On the topic of adequacy he says “consultation of air passengers’ data, and those data being put at the disposal of, and used by, the CBP, constitutes the processing of personal data concerning public security and the activities of the State in relation to areas of criminal law. Such activity is therefore outside the scope of Directive 95/46. He therefore finds that that directive did not give the Commission the power to adopt a decision concerning the appropriate level of protection for personal data transferred in the context of and with a view to processing expressly excluded from the scope of that directive. The Advocate General therefore concludes that the adequacy decision infringes the underlying measure, namely Directive 95/46, and proposes that the Court should annul that decision”.
In May 2004, and despite concerns that the agreement breached the EU Data Protection Directive, the US Government and the European Commission agreed to make EU flight passenger data details available to US customs authorities 15 minutes prior to take-off.
The deal made 34 elements of passenger data available to the US Department of Homeland Security (DHS), Customs and Border Protection (CBP), who can retain it for 3.5 years.
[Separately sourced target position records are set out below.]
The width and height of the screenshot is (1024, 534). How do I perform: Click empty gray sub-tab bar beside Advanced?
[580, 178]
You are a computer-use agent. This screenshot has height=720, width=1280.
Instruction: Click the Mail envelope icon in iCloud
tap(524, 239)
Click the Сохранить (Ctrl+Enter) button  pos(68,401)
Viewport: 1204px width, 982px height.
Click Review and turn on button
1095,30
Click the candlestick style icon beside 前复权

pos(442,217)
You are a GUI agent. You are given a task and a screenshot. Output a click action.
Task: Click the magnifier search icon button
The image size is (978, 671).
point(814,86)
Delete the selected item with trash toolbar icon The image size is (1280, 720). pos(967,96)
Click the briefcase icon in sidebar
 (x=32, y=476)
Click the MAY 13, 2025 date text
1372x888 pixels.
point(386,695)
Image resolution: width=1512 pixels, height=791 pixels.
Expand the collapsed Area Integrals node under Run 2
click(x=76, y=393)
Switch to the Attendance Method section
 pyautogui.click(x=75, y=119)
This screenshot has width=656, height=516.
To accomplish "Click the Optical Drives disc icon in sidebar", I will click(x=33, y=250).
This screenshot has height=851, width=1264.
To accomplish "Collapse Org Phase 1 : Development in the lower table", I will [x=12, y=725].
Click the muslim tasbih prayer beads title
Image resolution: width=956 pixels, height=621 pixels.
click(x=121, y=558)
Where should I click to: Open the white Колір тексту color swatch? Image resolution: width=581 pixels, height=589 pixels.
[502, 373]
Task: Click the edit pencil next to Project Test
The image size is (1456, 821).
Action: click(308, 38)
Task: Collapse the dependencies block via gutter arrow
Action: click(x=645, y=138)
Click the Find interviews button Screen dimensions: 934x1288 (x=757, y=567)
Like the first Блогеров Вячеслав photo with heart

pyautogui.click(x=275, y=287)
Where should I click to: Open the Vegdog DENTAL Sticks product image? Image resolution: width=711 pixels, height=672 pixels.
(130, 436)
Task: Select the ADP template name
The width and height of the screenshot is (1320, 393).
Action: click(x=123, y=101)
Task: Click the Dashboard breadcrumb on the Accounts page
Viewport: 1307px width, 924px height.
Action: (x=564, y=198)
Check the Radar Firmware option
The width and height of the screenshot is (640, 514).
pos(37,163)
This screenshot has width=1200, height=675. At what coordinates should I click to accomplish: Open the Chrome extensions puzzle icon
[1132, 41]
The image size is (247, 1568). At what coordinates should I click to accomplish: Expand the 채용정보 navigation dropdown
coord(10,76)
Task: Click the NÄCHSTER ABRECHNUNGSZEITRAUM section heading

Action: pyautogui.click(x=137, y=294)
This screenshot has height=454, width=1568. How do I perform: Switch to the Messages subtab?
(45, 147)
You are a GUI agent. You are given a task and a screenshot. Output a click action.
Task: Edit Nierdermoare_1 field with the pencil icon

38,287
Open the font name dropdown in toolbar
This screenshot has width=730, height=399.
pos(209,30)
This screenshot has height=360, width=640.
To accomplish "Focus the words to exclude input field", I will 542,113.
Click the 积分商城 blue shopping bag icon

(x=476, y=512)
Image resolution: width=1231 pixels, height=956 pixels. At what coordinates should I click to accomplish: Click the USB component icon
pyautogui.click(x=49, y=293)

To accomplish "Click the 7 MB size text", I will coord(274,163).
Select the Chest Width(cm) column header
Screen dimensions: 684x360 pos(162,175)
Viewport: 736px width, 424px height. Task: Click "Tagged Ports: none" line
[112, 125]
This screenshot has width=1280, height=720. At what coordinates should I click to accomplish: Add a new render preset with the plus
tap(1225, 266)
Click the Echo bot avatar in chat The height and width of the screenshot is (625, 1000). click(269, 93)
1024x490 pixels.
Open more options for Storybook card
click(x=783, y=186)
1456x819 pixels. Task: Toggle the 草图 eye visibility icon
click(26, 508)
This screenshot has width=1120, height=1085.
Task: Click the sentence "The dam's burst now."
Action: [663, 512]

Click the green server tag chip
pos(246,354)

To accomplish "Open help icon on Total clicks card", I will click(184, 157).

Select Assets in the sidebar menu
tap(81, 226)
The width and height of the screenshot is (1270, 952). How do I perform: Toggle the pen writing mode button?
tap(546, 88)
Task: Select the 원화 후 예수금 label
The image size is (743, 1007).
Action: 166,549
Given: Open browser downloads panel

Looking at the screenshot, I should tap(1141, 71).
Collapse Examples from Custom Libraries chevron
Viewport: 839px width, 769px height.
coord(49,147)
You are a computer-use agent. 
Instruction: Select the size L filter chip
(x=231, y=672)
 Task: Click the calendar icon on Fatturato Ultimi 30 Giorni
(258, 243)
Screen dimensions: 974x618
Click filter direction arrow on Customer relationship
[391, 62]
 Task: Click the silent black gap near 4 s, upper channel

The DHS has also agreed not to transfer data wholesale to the broader US intelligence community but instead compare the data with US intelligence databases available to the DHS. DHS said “PNR data is used by CBP strictly for purposes of preventing and combating: 1) terrorism and related crimes; 2) other serious crimes, including organized crime, that are transnational in nature; and 3) flight from warrants or custody for the crimes described above.”
The deal is believed to breach the EU Data Protection Directive because passengers cannot effectively give permission for all uses the US intend to make of their data. Data holder permission is particularly important because the transfers include sensitive data, such as health, as well as food preferences, which could identify religious affiliation. The European Parliament opposed the deal claiming that there exists no specific EU legislation for using PNR data for public security purposes and that, in the USA, the protection of privacy is not regarded as a fundamental right; there was the lack of redress mechanisms for people who are denied entry to the US on the basis of the information in the PNR records; there was a lack of opportunities for passengers to correct errors in their personal data; and the fact that the fact that a “pull” instead of a “push” system is used to obtain the data, meaning that the US does not have to ask for the data but has immediate access to it.
The Full judgement of the Court is expected in 2006. The court follows the advice of its advocate general in about 80% of cases, and hopefully will do so in this instance. If the court annuls the deal, it would have to be renegotiated between the parties, and on an entirely new legal basis.